Il Food&Beverage resiste e si conferma uno dei pilastri dell’economia italiana anche – e soprattutto – in tempi di Covid. L’industria agroalimentare italiana ha generato un valore aggiunto pari a 64,1 miliardi di euro, di cui 31,2 miliardi legati al settore F&B (-1,8% rispetto al 2019), e 32,9 mld provenienti dal comparto agricolo. Una performance meno frizzante del solito ma comunque migliore rispetto all’andamento del Pil nazionale (che ha sfiorato un calo del 9%). Sono i dati emersi nell’ultimo Rapporto The European House – Ambrosetti sugli scenari e le sfide per il settore agroalimentare. Ebbene, secondo lo studio,
Per capire l’incidenza dell’industria agroalimentare per l’Italia basti pensare che il Belpaese è il secondo in Europa per importanza del settore agroalimentare sul Pil (3,8%), valore che viene preceduto solo dalla Spagna (4,0%) e più alto di quello che si registra in Francia (3,0%) e Germania (2,1%). Facendo un raffronto con le altre eccellenze italiane, “nel 2020, il settore agroalimentare si conferma al 1° posto tra le ‘4A’ del Made in Italy, 1,9 volte l’automazione, 2,8 volte l’arredamento e 3,2 volte l’abbigliamento”, spiega Valerio De Molli, Managing Partner & CEO di The European House – Ambrosetti. “Il valore aggiunto generato dal settore agroalimentare italiano vale 3 volte il settore automotive di Francia e Spagna e più del doppio della somma dell’aerospazio di Francia, Germania e Regno Unito”, aggiunge.

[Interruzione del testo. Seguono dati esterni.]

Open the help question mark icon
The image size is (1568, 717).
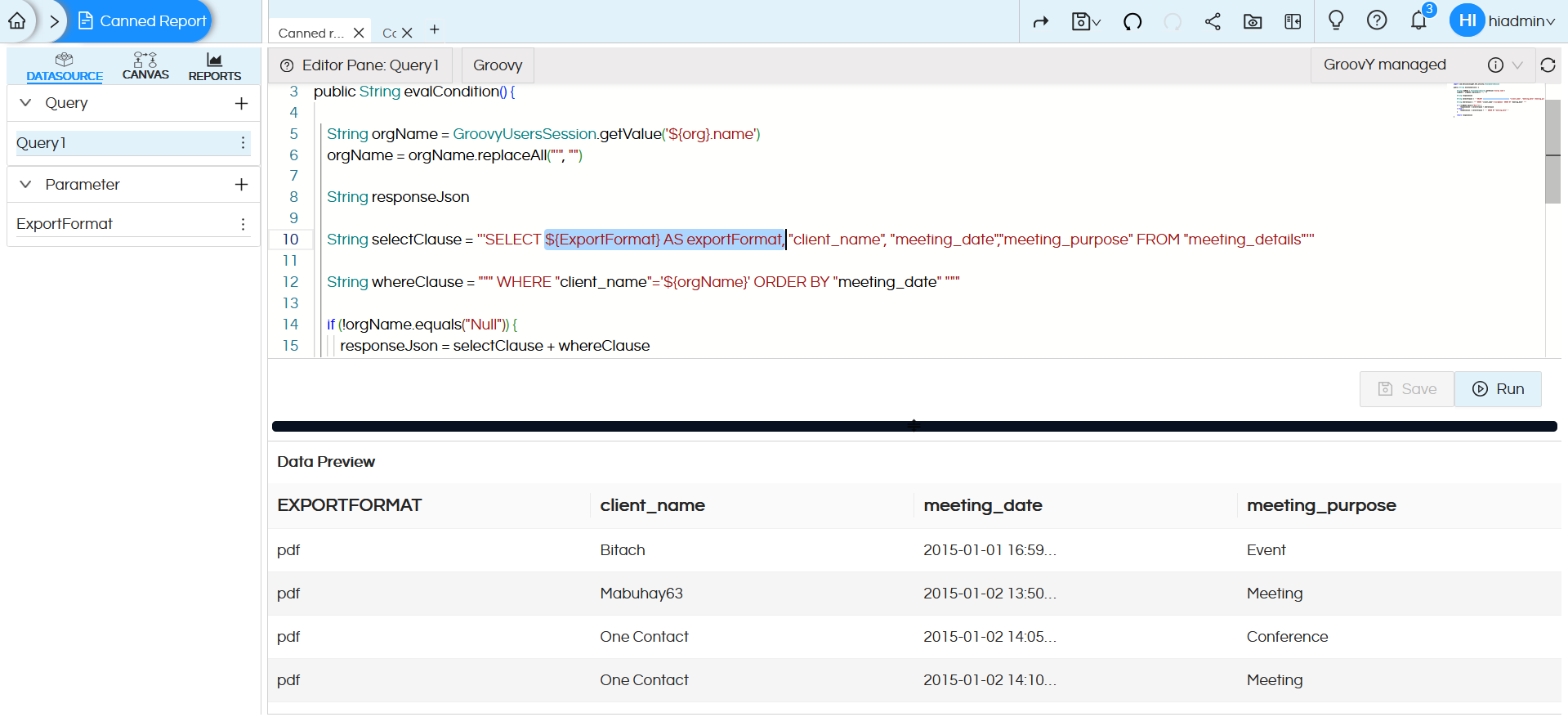coord(1377,20)
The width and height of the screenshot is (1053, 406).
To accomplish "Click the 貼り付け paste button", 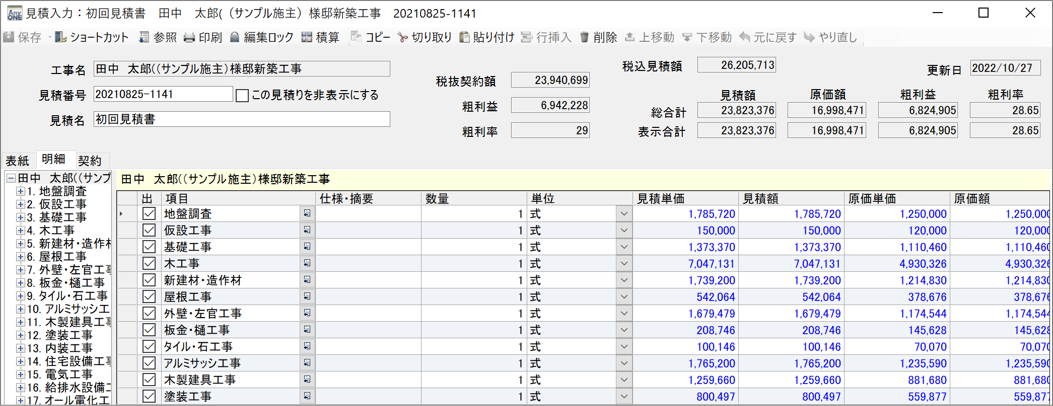I will click(x=485, y=37).
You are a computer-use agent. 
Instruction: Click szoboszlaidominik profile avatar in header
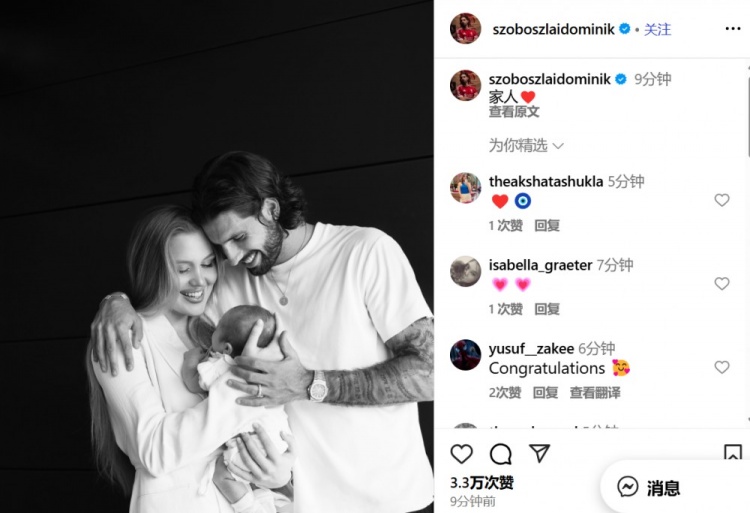(465, 29)
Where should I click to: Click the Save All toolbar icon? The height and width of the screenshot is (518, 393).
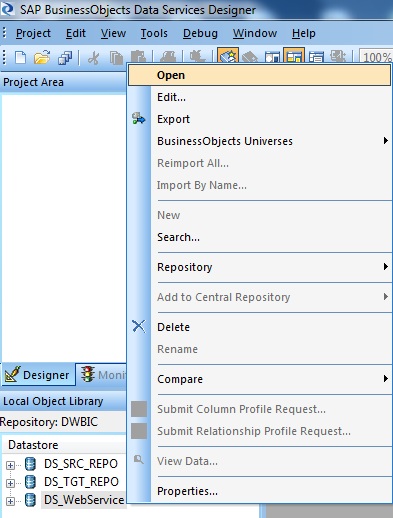tap(65, 57)
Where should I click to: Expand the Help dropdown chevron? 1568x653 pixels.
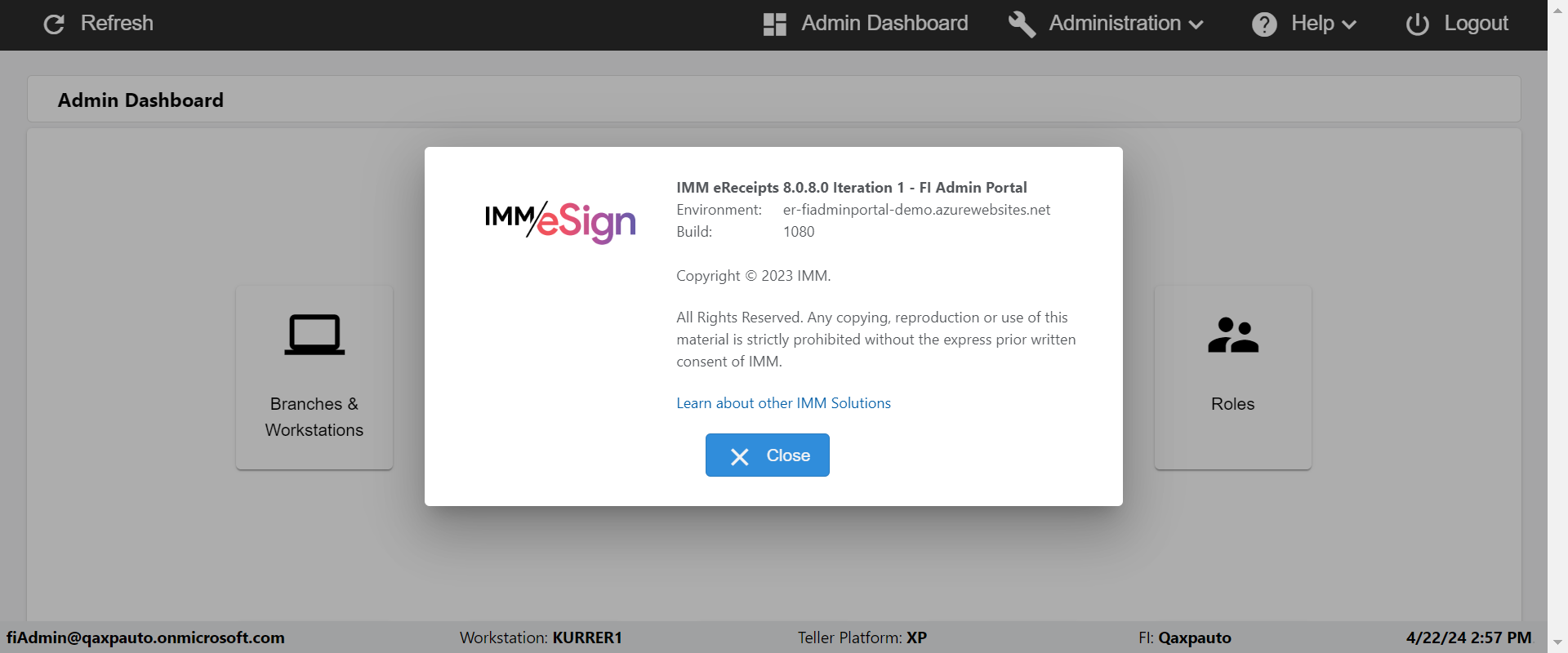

Da sottolineare anche la crescita delle esportazioni, soprattutto in un anno, come il 2020, che ha visto significative restrizioni legato allo spostamento delle merci da un Paese all’altro. Nonostante tutto, le vendite all’estero dei prodotti agroalimentari italiani hanno segnato lo scorso anno una crescita dell’1,8%, raggiungendo un valore record di 46,1 miliardi di euro. Secondo lo studio, le bevande rappresentano la categoria più venduta al di fuori dei confini e generano oltre un quinto del fatturato (20,6% con 9,5 miliardi di euro, di cui il solo vino vale 6,3 miliardi), mentre Germania, Francia e Stati Uniti rimangono i Paesi di maggiore approdo dell’export made in Italy. Nel 2010 le esportazioni agroalimentari erano di “soli” 27,8 miliardi di euro. Negli ultimi dieci anni il tasso medio di crescita si è attestato al +5,2 per cento.
Secondo la ricerca, resta comunque evidente il gap italiano nel food&beverage rispetto ad altri competitor europei più propensi all’export, ovvero Germania (75,2 miliardi), Francia (62,5 mld) e Spagna (54,8 mld). Una dei potenziali asset di crescita rappresenta il mercato cinese che, ricorda il report, “non rientra ancora nei primi dieci bacini di approdo delle merci italiane. Una sfida per questo 2021 che dovrà anche vedersela con i possibili ed indesiderati effetti della Brexit che potrebbero pesare quest’anno sull’export nostrano. Un timore da non sottovalutare, visto che, il Regno Unito, conta per il 12% sull’intero fatturato dai prodotti agroalimentari italiani commercializzati al di fuori dei confini nazionali”.
Il report sarà presentato in occasione della quinta edizione del Forum ‘La Roadmap del futuro per il Food&Beverage: quali evoluzioni e quali sfide per i prossimi anni’, che si terrà a Bormio il prossimo 4 e 5 giugno al quale parteciperanno importanti vertici dell’industria alimentare.